--- Information ---

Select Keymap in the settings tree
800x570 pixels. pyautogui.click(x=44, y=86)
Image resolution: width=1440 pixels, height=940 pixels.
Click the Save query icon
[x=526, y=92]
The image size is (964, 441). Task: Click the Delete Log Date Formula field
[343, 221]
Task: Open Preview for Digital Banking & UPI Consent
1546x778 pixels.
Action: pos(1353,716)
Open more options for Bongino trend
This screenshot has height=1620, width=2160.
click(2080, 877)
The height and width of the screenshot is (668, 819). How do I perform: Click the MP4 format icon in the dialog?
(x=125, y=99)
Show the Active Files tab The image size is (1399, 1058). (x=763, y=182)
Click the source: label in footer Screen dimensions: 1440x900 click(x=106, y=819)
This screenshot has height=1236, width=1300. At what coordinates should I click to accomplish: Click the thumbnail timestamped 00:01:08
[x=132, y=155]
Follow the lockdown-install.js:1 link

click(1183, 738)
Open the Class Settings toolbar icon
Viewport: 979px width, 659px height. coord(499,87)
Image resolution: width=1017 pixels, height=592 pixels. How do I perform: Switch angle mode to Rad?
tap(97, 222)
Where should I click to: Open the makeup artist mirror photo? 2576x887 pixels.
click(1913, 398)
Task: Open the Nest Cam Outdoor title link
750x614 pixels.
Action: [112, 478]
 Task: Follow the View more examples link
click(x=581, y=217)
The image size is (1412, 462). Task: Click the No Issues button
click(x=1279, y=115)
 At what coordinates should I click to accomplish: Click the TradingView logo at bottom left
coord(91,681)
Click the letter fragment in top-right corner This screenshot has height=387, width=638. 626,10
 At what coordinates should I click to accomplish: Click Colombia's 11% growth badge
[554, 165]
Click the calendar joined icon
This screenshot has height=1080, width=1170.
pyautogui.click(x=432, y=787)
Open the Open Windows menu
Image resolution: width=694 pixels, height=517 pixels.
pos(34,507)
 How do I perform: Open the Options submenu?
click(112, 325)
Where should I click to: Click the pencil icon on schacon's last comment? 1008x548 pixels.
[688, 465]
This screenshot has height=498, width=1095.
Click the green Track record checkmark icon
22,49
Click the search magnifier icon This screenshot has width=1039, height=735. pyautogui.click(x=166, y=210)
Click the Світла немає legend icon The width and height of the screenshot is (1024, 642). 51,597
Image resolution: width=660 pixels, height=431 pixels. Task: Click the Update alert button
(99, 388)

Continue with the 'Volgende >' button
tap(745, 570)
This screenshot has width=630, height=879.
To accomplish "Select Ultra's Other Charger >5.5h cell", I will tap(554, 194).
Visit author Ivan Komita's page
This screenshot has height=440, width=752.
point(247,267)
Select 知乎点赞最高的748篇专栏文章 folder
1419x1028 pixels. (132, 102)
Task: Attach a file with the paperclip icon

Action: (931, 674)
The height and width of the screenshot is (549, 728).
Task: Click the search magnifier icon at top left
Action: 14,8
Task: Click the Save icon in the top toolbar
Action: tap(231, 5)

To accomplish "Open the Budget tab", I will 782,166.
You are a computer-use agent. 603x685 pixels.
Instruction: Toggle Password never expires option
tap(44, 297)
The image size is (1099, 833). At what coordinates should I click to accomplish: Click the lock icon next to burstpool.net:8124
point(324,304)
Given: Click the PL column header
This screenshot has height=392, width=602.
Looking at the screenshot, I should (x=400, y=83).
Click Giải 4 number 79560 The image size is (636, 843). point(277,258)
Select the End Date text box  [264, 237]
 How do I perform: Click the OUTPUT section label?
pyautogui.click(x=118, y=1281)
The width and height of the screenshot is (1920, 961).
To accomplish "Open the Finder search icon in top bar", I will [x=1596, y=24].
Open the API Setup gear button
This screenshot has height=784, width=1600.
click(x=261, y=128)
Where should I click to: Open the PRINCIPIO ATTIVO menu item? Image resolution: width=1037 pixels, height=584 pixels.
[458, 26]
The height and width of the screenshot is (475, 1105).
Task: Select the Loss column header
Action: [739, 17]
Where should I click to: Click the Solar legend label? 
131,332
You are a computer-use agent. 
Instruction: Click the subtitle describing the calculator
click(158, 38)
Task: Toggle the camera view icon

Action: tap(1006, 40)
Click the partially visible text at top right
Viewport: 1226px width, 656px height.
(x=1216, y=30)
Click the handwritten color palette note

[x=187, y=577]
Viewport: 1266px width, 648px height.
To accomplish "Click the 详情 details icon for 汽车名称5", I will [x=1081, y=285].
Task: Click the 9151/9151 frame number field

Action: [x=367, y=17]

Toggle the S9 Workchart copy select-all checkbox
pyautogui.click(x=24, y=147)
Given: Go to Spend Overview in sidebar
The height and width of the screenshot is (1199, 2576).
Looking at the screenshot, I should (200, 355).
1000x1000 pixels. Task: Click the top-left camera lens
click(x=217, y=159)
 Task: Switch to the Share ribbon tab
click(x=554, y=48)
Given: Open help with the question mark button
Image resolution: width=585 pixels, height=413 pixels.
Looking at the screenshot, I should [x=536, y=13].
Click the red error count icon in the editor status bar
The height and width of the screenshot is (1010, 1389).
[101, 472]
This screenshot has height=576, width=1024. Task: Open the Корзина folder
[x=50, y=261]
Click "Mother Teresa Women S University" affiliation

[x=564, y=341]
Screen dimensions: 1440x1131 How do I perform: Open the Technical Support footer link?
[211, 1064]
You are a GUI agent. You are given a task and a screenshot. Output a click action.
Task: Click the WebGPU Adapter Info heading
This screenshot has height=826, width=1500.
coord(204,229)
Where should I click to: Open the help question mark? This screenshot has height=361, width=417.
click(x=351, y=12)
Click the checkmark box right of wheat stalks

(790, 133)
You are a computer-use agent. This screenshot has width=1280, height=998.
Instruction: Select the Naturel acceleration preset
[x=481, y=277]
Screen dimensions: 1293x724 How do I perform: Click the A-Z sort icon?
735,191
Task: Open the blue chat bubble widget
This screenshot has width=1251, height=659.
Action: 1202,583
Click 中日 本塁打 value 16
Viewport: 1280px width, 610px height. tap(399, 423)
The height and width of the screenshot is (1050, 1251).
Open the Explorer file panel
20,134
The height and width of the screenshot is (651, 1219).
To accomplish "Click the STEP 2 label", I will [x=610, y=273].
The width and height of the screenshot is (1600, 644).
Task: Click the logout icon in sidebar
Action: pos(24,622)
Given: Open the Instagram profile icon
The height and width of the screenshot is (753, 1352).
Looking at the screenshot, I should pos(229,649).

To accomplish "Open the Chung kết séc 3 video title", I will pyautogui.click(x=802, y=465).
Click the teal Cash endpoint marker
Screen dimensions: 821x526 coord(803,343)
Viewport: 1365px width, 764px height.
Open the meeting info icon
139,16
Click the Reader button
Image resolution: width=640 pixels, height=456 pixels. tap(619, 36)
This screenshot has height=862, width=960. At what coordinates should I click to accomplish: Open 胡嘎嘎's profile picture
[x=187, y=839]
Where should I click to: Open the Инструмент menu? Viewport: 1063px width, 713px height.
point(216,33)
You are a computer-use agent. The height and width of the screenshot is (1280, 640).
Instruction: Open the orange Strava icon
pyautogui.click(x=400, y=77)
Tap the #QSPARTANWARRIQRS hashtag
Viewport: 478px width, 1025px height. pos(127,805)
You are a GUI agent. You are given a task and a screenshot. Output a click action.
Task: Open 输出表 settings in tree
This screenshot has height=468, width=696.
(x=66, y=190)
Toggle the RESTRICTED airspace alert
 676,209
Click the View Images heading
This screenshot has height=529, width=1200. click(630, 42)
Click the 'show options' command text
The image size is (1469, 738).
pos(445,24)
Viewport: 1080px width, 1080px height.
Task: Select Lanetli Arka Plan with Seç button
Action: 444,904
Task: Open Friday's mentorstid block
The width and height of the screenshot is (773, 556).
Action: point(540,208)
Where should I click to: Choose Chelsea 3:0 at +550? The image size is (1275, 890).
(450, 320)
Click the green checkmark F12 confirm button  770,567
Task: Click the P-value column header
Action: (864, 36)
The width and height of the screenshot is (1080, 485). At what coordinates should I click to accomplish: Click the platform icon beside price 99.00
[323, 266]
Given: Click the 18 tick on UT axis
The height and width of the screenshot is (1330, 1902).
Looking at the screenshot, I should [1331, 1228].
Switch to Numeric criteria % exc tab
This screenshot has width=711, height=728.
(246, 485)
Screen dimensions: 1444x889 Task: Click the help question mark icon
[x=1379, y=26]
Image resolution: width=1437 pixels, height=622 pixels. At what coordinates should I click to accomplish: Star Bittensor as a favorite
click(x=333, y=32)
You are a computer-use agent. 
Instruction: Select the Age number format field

---

Task item ▸ Above are some records; copy each line there that contains "computer".

Task answer ▸
You are a computer-use agent. 603x685 pixels.
You are a computer-use agent. 
You are a computer-use agent. This screenshot has width=1280, height=998.
You are a computer-use agent. The height and width of the screenshot is (1280, 640).
You are a computer-use agent. 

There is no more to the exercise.